The full set of records is to be reproduced verbatim.

== == ==

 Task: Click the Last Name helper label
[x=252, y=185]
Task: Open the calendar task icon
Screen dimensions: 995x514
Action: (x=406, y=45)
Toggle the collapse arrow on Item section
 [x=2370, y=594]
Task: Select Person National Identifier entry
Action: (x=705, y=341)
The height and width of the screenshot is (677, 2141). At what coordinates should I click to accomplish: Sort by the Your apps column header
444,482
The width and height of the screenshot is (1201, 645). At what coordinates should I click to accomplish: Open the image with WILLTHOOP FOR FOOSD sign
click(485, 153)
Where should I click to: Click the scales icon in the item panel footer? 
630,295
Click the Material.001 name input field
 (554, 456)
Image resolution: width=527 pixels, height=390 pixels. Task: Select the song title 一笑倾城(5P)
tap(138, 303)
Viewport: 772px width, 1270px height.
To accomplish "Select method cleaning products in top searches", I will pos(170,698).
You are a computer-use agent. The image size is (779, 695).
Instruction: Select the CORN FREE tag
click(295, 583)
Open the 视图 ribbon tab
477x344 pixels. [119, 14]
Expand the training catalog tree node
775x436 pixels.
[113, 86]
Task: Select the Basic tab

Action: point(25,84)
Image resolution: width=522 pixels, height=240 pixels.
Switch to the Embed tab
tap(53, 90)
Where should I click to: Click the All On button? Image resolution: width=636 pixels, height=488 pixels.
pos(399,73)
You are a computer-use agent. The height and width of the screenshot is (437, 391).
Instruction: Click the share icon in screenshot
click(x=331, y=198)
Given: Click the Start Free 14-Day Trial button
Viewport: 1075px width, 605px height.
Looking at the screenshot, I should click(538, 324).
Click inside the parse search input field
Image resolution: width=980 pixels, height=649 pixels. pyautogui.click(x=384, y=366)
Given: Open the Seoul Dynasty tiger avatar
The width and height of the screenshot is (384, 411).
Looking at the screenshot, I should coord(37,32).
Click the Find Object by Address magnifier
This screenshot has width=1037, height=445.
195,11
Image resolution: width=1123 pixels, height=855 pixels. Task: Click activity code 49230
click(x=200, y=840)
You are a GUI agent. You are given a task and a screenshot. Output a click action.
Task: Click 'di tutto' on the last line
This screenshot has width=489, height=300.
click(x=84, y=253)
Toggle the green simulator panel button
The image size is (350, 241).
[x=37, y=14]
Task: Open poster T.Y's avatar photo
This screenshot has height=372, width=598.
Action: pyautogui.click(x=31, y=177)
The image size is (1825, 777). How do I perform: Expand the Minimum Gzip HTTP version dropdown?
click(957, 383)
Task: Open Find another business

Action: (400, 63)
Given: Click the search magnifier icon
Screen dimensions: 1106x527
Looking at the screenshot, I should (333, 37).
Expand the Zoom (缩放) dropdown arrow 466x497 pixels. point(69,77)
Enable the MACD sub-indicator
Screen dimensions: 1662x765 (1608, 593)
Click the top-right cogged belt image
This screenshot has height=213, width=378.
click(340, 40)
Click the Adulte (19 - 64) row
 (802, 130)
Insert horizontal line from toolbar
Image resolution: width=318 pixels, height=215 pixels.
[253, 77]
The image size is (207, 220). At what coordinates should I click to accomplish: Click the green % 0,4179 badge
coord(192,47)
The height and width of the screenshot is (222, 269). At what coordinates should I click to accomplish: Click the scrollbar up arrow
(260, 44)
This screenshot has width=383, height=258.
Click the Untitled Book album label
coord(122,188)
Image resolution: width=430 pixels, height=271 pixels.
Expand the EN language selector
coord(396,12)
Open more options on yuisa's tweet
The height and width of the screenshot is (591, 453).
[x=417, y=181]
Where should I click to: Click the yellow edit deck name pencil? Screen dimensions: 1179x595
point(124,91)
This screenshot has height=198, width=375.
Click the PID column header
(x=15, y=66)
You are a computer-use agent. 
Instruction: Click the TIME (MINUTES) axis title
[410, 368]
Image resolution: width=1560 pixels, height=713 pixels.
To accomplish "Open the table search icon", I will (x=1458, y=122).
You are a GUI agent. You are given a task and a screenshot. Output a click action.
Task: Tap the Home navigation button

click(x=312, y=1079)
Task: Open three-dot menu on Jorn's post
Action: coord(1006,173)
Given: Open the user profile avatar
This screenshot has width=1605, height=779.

== == ==

» Answer space
 Task: Click the Last Name helper label
[x=252, y=185]
Task: Open the calendar task icon
Screen dimensions: 995x514
Action: (x=406, y=45)
Toggle the collapse arrow on Item section
 [x=2370, y=594]
Task: Select Person National Identifier entry
Action: (x=705, y=341)
The height and width of the screenshot is (677, 2141). At what coordinates should I click to accomplish: Sort by the Your apps column header
444,482
The width and height of the screenshot is (1201, 645). At what coordinates should I click to accomplish: Open the image with WILLTHOOP FOR FOOSD sign
click(485, 153)
Where should I click to: Click the scales icon in the item panel footer? 
630,295
Click the Material.001 name input field
 (554, 456)
Image resolution: width=527 pixels, height=390 pixels. Task: Select the song title 一笑倾城(5P)
tap(138, 303)
Viewport: 772px width, 1270px height.
To accomplish "Select method cleaning products in top searches", I will pos(170,698).
You are a computer-use agent. The image size is (779, 695).
Instruction: Select the CORN FREE tag
click(295, 583)
Open the 视图 ribbon tab
477x344 pixels. [119, 14]
Expand the training catalog tree node
775x436 pixels.
[113, 86]
Task: Select the Basic tab

Action: point(25,84)
Image resolution: width=522 pixels, height=240 pixels.
Switch to the Embed tab
tap(53, 90)
Where should I click to: Click the All On button? Image resolution: width=636 pixels, height=488 pixels.
pos(399,73)
You are a computer-use agent. The height and width of the screenshot is (437, 391).
Instruction: Click the share icon in screenshot
click(x=331, y=198)
Given: Click the Start Free 14-Day Trial button
Viewport: 1075px width, 605px height.
Looking at the screenshot, I should click(538, 324).
Click inside the parse search input field
Image resolution: width=980 pixels, height=649 pixels. pyautogui.click(x=384, y=366)
Given: Open the Seoul Dynasty tiger avatar
The width and height of the screenshot is (384, 411).
Looking at the screenshot, I should coord(37,32).
Click the Find Object by Address magnifier
This screenshot has width=1037, height=445.
195,11
Image resolution: width=1123 pixels, height=855 pixels. Task: Click activity code 49230
click(x=200, y=840)
You are a GUI agent. You are given a task and a screenshot. Output a click action.
Task: Click 'di tutto' on the last line
This screenshot has width=489, height=300.
click(x=84, y=253)
Toggle the green simulator panel button
The image size is (350, 241).
[x=37, y=14]
Task: Open poster T.Y's avatar photo
This screenshot has height=372, width=598.
Action: pyautogui.click(x=31, y=177)
The image size is (1825, 777). How do I perform: Expand the Minimum Gzip HTTP version dropdown?
click(957, 383)
Task: Open Find another business

Action: (400, 63)
Given: Click the search magnifier icon
Screen dimensions: 1106x527
Looking at the screenshot, I should (333, 37).
Expand the Zoom (缩放) dropdown arrow 466x497 pixels. point(69,77)
Enable the MACD sub-indicator
Screen dimensions: 1662x765 (1608, 593)
Click the top-right cogged belt image
This screenshot has height=213, width=378.
click(340, 40)
Click the Adulte (19 - 64) row
 (802, 130)
Insert horizontal line from toolbar
Image resolution: width=318 pixels, height=215 pixels.
[253, 77]
The image size is (207, 220). At what coordinates should I click to accomplish: Click the green % 0,4179 badge
coord(192,47)
The height and width of the screenshot is (222, 269). At what coordinates should I click to accomplish: Click the scrollbar up arrow
(260, 44)
This screenshot has width=383, height=258.
Click the Untitled Book album label
coord(122,188)
Image resolution: width=430 pixels, height=271 pixels.
Expand the EN language selector
coord(396,12)
Open more options on yuisa's tweet
The height and width of the screenshot is (591, 453).
[x=417, y=181]
Where should I click to: Click the yellow edit deck name pencil? Screen dimensions: 1179x595
point(124,91)
This screenshot has height=198, width=375.
Click the PID column header
(x=15, y=66)
You are a computer-use agent. 
Instruction: Click the TIME (MINUTES) axis title
[410, 368]
Image resolution: width=1560 pixels, height=713 pixels.
To accomplish "Open the table search icon", I will (x=1458, y=122).
You are a GUI agent. You are given a task and a screenshot. Output a click action.
Task: Tap the Home navigation button

click(x=312, y=1079)
Task: Open three-dot menu on Jorn's post
Action: coord(1006,173)
Given: Open the user profile avatar
This screenshot has width=1605, height=779.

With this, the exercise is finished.